### [WORK REQUEST]
Work out how many lines of the material contain the string "pixel". Respond with the number only.

### [INFORMATION]
○ ○ ○

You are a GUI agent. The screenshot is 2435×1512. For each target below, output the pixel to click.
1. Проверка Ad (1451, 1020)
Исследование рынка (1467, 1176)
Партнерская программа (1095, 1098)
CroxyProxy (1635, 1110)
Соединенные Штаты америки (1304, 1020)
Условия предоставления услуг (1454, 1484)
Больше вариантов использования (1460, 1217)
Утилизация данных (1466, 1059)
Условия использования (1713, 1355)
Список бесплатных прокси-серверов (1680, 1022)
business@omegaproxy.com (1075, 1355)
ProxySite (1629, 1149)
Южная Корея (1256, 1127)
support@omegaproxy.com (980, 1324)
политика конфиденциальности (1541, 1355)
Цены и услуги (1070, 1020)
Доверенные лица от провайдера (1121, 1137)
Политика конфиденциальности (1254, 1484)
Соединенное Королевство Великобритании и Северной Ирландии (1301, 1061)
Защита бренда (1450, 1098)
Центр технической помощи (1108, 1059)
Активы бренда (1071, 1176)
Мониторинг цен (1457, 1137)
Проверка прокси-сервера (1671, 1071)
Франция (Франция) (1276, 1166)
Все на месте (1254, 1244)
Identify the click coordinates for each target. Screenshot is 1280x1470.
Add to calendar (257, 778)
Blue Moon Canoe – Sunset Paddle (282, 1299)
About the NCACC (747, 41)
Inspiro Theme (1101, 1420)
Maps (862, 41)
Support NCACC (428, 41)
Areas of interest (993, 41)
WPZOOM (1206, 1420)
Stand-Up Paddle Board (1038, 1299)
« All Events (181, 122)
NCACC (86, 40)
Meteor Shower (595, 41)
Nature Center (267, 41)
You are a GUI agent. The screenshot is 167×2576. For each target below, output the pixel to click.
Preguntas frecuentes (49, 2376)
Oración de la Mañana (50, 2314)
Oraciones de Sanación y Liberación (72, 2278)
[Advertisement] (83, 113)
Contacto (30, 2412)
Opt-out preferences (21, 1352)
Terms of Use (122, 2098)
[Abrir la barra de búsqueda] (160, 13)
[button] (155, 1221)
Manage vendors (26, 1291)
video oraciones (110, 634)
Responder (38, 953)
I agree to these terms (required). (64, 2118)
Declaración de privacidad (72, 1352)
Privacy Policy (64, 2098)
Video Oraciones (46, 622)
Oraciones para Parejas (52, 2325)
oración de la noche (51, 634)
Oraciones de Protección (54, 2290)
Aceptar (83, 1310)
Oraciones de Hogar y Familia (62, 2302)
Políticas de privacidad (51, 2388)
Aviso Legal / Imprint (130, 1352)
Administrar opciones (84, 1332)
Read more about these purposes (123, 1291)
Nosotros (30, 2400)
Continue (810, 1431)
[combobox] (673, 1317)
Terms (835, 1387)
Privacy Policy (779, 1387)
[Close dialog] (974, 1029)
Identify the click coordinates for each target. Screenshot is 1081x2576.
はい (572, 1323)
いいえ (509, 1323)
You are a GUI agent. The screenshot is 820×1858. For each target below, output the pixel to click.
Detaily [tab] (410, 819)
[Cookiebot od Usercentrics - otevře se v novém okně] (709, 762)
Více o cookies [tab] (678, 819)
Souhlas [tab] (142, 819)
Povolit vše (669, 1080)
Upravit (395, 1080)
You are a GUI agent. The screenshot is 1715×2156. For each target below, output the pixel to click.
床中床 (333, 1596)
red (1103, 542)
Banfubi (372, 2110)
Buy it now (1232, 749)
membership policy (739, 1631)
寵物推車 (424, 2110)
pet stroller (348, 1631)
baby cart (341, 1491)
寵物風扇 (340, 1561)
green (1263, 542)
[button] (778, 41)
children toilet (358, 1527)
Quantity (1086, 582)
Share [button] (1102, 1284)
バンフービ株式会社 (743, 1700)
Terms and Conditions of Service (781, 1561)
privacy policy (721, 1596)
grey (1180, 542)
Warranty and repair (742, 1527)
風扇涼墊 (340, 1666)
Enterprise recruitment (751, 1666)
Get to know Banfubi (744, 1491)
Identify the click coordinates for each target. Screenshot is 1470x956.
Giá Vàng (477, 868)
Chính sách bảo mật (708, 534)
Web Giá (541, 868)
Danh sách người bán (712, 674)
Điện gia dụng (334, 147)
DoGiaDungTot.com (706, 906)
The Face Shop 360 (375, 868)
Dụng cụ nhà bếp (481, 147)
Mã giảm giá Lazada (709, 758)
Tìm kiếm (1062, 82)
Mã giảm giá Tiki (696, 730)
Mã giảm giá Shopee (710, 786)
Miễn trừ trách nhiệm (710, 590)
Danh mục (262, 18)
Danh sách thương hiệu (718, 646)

○ ○ ○

### [SOLUTION TO THE PROBLEM]
4